▶ [Questions]:
1. Answer these questions about the guest opinion:
(a) In what year did Tonia Vogel's pregnancy take place?
(b) What date does the guest opinion give for Vogel's article?
(c) Which method of preventing pregnancy does the guest opinion say is not foolproof?
2. Quote the guest opinion word for word, starting at the words "Faced with a" and ending after "home through adoption.".

▶ [Document passage]:
━━━━━━━━━━

Sat, Jul 05, 2008

Opinion

Guest Opinion: Cynthia Duell

Emotion shouldn't drive decision to abort

Tucson, Arizona | Published: 04.04.2006
I am writing to thank Tonia Vogel for sharing her moving story ("Scarred for life by painful, illegal abortion," March 26) detailing her pregnancy in 1969, her illegal abortion and the painful aftermath.
I will discuss Vogel's article with my children when they are old enough to understand. It perfectly illustrates one principle I am teaching my children: While feelings are powerful and can inform our decisions, we must not be led by them, but instead must exercise sound judgment and act according to our knowledge of what is factual, true and right.
Having sex is a profound decision young people face. Because feelings can be so powerful and can seem so "true," young people must learn how to make difficult decisions based on careful consideration of the facts. Far too often, feelings prevail over clear thinking, and the facts are discarded.
Contraception is not foolproof. Engaging in casual sexual intercourse puts you at risk for a host of medical, emotional and relational problems that can sometimes last your entire life.
The prospective mother's immaturity and inability to care for a child are often used to rationalize an abortion. Truthfully, someone too immature to raise a child is also too immature to have sex, because sex makes babies.
Faced with a pregnancy, this young woman's feelings of apprehension about the future overwhelmed the fact that whatever upbringing she could have offered her child would have been immeasurably better for him than death.
Adoption was ruled out, also due to the supremacy of feelings. Yes, giving up a baby is heart-wrenching, but avoiding that pain by choosing an abortion is pure folly. I know many women who regret immature sex, who regret unplanned pregnancy, and who regret abortions, but none who express regret at giving birth to a child who was given a secure home through adoption.
The truth is that abortions are still risky undertakings, medically speaking. Abortions (both surgical and pharmaceutical) are still botched today in our era of "safe and legal." Even in normal procedures, abortion patients risk infection, bleeding, infertility and other post-abortive complications like depression, increased risk of various kinds of cancer and difficulty in forming strong attachments with subsequent children.
Furthermore, the statistics measuring these complications are without a doubt incomplete, due to underreporting by abortion doctors and the patients themselves — the unfortunate women who choose abortions.
The female body is designed for carrying, bearing and nurturing a child, and while we may have the "right" under the law to have an abortion, actually doing this thing which is so violently opposite the natural process of life displays ignorance and arrogance. We cannot treat the womb like a suitcase to be packed and unpacked based on our feelings and expect that there are not going to be unpleasant or even tragic consequences.
Of course, anyone who read Vogel's article ought to be moved to anger, tears, even disgust at the nightmarish experience she had. But let us be intelligent about how we react to her story. Yes, we should feel empathy, but it was still a transgression of common morality and common sense, a decision based on feelings and not facts.
We cannot get so caught up in empathy that we label what was wrong as something right. Vogel apparently has experienced healing from her abortion, but it is confused thinking to call it a good thing.

━━━━━━━━━━

▶ [Study material]:
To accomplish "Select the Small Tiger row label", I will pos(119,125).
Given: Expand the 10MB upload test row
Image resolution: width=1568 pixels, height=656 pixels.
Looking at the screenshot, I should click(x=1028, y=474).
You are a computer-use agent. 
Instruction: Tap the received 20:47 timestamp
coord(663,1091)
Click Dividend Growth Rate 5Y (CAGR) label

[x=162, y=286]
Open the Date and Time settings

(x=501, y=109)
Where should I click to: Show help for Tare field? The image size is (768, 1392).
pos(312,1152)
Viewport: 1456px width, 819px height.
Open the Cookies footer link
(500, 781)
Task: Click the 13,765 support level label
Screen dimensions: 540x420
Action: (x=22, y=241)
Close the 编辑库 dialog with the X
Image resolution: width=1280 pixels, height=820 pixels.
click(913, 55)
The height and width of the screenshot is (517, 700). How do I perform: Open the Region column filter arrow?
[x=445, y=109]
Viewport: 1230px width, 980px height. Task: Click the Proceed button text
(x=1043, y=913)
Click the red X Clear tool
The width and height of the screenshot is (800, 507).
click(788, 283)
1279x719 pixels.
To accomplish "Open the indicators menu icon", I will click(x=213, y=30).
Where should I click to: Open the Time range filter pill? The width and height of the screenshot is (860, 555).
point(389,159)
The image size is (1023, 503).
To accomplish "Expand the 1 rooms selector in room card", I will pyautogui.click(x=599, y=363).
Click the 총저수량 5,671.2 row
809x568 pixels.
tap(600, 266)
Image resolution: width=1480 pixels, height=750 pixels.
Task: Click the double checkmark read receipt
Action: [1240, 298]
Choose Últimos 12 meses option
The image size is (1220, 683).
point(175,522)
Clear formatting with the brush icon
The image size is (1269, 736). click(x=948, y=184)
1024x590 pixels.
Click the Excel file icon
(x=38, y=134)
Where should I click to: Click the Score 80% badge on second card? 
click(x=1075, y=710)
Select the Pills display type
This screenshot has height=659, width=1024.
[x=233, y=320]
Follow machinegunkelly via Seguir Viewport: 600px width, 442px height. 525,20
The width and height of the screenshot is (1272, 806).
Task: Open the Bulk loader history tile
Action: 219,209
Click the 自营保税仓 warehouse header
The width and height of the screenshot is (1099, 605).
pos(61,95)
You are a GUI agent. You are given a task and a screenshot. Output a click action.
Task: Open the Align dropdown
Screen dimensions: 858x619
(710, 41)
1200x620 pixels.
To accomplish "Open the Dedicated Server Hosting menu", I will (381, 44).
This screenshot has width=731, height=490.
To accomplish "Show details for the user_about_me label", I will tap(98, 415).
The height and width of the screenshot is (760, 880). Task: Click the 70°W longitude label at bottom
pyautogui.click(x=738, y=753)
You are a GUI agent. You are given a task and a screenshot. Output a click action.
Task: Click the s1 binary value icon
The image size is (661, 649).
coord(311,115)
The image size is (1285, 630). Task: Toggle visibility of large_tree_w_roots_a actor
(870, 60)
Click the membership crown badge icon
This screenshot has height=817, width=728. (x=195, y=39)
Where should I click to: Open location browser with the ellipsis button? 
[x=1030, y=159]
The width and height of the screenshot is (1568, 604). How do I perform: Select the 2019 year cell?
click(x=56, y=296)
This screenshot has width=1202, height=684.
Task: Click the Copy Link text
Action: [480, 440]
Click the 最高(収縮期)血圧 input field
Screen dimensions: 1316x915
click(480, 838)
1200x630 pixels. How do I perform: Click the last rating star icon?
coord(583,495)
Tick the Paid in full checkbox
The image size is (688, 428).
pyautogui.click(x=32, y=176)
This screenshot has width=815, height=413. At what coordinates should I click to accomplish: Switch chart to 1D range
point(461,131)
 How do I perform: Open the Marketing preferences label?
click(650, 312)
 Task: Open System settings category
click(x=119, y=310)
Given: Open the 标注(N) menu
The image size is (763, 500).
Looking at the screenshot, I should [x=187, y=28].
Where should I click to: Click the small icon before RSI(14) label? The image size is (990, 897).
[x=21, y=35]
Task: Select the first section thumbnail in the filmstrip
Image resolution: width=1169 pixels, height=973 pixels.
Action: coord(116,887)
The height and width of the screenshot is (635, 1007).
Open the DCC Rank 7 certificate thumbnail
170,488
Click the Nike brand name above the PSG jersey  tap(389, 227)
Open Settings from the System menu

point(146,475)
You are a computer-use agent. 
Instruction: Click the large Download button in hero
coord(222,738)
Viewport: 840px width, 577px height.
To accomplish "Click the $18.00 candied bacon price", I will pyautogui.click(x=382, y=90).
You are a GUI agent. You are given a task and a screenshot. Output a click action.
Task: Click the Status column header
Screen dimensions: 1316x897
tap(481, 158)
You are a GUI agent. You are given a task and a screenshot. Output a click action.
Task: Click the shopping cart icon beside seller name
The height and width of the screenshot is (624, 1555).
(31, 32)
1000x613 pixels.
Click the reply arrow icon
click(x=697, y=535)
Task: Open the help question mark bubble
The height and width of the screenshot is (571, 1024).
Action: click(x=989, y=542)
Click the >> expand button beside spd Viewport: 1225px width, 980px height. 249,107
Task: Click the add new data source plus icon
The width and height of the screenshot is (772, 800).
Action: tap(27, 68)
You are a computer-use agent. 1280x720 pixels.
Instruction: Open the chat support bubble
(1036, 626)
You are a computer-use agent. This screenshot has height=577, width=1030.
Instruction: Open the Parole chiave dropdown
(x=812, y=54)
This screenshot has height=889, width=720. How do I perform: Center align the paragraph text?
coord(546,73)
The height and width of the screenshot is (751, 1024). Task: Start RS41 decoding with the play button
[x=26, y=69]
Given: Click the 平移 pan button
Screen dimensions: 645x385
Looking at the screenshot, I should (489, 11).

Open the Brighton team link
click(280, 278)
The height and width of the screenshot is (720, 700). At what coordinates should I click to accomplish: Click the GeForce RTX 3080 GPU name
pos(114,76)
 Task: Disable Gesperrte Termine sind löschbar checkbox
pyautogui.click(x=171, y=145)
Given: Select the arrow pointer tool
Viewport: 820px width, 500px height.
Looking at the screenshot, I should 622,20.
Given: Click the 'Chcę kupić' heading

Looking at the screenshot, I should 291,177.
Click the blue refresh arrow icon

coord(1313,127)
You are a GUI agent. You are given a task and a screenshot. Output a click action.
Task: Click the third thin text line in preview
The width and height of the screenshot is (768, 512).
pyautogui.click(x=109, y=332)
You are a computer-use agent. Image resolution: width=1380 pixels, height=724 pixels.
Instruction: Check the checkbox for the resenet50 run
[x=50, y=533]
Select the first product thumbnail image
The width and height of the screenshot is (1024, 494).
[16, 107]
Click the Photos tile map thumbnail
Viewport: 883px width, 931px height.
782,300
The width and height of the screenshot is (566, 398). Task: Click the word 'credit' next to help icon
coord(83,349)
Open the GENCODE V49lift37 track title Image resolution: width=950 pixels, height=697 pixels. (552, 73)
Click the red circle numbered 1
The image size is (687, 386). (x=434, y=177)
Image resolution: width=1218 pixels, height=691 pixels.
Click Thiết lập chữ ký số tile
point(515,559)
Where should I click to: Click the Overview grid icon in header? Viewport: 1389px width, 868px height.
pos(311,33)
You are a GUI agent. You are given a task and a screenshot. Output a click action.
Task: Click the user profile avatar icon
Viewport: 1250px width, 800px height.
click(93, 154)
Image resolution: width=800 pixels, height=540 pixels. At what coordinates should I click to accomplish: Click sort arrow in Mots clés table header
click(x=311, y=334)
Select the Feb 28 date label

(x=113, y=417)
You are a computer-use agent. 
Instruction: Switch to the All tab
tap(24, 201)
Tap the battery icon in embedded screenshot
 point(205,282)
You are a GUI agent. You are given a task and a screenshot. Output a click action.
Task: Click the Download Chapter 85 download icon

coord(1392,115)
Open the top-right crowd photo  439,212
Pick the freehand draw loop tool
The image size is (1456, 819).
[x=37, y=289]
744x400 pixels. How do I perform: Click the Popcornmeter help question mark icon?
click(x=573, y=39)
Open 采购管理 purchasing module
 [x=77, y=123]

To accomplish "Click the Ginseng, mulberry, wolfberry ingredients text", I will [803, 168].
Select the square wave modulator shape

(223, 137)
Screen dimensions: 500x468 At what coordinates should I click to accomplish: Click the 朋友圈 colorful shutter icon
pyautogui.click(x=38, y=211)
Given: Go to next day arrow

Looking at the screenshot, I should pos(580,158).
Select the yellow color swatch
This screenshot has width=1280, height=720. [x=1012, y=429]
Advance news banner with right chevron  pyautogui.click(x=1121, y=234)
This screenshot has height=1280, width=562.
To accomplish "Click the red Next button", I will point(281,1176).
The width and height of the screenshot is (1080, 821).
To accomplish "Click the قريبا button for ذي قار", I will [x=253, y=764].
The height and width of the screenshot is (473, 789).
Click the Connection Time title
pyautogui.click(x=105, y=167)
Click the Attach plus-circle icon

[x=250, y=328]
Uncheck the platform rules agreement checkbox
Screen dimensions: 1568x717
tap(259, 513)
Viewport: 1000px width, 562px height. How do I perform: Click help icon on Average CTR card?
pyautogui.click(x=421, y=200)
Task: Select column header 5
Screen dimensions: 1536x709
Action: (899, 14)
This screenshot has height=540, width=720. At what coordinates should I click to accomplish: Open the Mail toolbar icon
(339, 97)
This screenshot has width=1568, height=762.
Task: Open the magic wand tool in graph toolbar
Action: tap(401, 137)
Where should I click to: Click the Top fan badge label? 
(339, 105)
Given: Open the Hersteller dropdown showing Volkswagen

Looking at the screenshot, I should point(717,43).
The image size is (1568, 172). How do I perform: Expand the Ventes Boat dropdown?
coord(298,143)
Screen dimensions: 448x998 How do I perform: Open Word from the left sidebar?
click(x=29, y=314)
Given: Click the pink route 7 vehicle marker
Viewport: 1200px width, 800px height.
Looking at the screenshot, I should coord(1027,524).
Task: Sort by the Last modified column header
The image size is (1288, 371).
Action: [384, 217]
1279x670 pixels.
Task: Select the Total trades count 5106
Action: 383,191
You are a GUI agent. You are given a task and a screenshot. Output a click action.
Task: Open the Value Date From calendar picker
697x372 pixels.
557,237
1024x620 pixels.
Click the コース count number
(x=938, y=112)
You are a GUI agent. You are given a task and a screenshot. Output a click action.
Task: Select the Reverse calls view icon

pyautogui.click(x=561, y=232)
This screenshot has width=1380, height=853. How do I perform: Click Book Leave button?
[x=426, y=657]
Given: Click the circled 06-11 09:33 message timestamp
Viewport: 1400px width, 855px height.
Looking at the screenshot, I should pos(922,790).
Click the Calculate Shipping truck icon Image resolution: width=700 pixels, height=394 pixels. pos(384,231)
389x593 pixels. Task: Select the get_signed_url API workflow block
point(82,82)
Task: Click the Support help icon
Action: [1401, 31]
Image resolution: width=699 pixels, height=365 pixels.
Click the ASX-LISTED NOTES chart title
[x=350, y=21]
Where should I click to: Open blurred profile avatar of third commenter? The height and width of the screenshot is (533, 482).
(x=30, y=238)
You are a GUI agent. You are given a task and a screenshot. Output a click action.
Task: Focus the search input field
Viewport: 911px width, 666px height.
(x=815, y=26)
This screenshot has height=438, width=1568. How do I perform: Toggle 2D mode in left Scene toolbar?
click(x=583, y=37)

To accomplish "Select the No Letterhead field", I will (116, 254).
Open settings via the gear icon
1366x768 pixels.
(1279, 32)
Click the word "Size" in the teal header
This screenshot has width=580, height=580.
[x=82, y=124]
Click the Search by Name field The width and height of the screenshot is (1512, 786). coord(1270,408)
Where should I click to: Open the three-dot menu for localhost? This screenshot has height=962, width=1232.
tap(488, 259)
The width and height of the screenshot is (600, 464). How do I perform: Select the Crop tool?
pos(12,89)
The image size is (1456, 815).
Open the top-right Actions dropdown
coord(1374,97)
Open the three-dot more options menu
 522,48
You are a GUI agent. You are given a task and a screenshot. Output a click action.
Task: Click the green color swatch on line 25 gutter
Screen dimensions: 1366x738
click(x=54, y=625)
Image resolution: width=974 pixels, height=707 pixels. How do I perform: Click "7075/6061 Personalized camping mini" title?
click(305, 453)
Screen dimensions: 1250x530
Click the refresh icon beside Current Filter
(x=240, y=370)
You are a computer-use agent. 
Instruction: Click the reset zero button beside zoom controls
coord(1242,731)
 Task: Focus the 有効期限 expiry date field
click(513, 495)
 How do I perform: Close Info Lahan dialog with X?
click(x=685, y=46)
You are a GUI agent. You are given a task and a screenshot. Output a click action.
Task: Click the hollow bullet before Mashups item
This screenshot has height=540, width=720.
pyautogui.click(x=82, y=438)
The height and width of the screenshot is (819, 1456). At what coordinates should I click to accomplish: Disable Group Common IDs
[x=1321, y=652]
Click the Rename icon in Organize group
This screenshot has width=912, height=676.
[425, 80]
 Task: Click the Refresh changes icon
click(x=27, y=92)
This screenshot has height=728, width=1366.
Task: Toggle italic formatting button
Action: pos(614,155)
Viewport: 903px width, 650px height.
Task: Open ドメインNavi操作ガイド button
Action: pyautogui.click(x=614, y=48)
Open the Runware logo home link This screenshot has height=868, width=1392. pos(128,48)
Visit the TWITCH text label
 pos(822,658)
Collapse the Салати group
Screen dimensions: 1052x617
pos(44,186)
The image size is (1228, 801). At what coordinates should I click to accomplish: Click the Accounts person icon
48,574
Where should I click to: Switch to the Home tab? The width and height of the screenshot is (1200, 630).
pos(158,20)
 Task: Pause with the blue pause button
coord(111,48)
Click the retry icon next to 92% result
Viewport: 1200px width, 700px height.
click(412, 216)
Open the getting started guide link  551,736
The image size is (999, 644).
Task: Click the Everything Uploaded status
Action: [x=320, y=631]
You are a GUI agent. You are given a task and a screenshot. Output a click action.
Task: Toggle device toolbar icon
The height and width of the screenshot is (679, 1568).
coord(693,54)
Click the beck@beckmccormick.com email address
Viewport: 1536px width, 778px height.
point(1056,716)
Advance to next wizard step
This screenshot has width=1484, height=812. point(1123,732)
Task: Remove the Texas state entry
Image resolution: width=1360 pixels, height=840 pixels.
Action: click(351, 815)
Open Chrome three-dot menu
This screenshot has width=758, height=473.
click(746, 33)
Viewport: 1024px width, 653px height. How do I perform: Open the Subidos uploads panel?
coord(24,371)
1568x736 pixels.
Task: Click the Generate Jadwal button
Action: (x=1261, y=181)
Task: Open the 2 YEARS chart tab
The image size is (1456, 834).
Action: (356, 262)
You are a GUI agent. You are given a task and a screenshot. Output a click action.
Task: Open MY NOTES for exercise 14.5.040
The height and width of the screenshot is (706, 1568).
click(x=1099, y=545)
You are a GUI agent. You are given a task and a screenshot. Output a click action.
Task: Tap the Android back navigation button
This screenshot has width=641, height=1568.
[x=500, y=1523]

━━━━━━━━━━

▶ [Results of the exercise]:
1.
(a) 1969
(b) March 26
(c) Contraception

2.
Faced with a pregnancy, this young woman's feelings of apprehension about the future overwhelmed the fact that whatever upbringing she could have offered her child would have been immeasurably better for him than death.
Adoption was ruled out, also due to the supremacy of feelings. Yes, giving up a baby is heart-wrenching, but avoiding that pain by choosing an abortion is pure folly. I know many women who regret immature sex, who regret unplanned pregnancy, and who regret abortions, but none who express regret at giving birth to a child who was given a secure home through adoption.